Pearce is the company’s largest individual shareholder, with about 10% of the 68.5 million AMI shares outstanding. The 58-year-old physician mounted a campaign over a year ago to hasten AMI’s restructuring, and he made good a threat to help oust management by August when the pace disappointed him. He has been a director of AMI since October.

A Pearce associate indicated that the buyout offer is not meant to undermine AMI’s new chief executive, Richard A. Gilleland, who was recruited in January to head the company.

“We think a great deal of Dick Gilleland,” said Charles P. Reilly, a former AMI executive and director who has aligned with Pearce in the buyout proposal.
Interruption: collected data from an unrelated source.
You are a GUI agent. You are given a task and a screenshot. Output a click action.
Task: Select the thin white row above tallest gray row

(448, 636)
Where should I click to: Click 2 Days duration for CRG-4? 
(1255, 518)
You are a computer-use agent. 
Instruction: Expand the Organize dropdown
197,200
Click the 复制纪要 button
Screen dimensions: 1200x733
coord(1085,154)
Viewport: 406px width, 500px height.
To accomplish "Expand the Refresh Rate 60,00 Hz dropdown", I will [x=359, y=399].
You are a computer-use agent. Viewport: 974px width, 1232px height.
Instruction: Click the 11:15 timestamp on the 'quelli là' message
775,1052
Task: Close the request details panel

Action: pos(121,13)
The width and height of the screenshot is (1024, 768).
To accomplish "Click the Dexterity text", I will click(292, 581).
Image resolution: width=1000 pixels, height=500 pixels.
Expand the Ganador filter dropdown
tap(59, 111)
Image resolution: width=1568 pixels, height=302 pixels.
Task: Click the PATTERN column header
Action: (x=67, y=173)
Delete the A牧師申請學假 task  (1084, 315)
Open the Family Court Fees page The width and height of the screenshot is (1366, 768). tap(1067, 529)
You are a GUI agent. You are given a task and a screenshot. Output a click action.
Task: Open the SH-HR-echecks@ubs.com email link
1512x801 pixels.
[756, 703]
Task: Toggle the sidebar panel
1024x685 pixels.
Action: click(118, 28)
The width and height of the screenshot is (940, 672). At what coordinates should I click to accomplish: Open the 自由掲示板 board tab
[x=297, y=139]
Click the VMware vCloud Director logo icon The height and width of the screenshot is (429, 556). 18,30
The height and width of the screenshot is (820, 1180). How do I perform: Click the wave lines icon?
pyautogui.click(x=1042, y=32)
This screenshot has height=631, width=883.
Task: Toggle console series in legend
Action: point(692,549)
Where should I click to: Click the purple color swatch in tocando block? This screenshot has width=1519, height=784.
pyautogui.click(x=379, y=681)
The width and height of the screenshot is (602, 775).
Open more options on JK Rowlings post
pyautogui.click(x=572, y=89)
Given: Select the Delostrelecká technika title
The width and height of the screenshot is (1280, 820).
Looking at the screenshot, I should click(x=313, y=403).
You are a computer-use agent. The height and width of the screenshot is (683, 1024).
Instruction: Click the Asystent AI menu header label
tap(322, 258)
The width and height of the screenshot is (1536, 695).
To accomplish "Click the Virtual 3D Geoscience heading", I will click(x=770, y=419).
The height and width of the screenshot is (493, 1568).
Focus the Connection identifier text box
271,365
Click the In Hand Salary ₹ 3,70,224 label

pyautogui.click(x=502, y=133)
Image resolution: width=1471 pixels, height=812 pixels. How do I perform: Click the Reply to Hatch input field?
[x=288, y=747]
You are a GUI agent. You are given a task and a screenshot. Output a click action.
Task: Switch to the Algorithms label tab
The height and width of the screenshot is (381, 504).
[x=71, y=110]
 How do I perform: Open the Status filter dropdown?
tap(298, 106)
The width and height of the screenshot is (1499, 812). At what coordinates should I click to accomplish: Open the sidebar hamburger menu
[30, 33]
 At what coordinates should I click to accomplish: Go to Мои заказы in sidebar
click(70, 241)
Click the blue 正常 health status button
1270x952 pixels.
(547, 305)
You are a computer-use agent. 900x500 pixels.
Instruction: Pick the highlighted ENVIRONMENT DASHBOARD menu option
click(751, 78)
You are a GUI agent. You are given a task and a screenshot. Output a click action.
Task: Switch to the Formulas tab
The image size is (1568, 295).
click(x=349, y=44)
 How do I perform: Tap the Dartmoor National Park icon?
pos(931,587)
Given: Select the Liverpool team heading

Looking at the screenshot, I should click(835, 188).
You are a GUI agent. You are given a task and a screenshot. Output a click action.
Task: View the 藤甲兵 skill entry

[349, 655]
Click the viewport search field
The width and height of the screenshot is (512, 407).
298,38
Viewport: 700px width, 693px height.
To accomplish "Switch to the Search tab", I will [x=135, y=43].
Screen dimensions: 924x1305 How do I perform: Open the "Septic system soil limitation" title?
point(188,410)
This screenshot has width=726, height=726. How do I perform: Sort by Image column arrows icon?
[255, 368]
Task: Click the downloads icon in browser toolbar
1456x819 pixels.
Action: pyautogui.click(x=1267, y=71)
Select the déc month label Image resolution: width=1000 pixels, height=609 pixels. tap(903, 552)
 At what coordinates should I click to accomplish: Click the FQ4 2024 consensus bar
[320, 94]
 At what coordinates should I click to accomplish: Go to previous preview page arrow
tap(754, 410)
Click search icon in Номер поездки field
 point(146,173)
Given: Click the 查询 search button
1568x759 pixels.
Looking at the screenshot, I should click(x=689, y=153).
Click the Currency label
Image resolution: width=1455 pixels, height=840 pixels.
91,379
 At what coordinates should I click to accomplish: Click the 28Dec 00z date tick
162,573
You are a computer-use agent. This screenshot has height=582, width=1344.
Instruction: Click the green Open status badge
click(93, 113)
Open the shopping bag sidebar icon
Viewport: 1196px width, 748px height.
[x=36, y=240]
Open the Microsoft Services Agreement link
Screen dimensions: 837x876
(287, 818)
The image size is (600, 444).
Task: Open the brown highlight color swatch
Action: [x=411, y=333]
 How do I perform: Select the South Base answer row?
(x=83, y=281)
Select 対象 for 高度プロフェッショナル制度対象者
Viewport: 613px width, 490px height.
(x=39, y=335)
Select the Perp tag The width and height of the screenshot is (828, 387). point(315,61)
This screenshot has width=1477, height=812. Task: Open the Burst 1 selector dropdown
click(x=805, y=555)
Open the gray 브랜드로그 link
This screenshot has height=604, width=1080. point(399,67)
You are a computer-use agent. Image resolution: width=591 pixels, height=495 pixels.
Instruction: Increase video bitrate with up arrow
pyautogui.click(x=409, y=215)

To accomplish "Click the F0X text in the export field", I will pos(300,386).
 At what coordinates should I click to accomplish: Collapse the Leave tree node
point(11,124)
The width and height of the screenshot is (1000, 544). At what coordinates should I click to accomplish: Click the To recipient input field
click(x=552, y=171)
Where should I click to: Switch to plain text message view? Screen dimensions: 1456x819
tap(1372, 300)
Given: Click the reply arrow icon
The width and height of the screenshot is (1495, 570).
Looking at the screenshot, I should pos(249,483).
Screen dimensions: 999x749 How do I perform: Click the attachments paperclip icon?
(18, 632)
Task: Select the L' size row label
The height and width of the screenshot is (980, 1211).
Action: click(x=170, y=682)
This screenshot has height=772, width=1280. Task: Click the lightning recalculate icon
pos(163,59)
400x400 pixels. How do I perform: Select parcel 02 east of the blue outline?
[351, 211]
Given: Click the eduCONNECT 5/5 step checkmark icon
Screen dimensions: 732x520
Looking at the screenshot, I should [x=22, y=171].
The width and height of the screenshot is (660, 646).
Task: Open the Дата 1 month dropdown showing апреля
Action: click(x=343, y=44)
Reilly and former AMI Group Vice President Michael E. Gallagher are partners in Shamrock Investments Acquisition Corp., a Century City firm that is not affiliated with the Roy Disney family’s company, Shamrock Holdings.

A pivotal vote may come from a group of investors led by wealthy Texan Sid Bass, which controlled about 11% of the company’s stock as of January. The Bass group is not part of the Shamrock group, Reilly said, but he added that “As a matter of courtesy, I have had a discussion with a representative of the Bass group informing them of our offer.”

An additional 1.7 million shares, or about 2% of AMI stock, are controlled by a group of investors led by former Bass associate Richard Rainwater.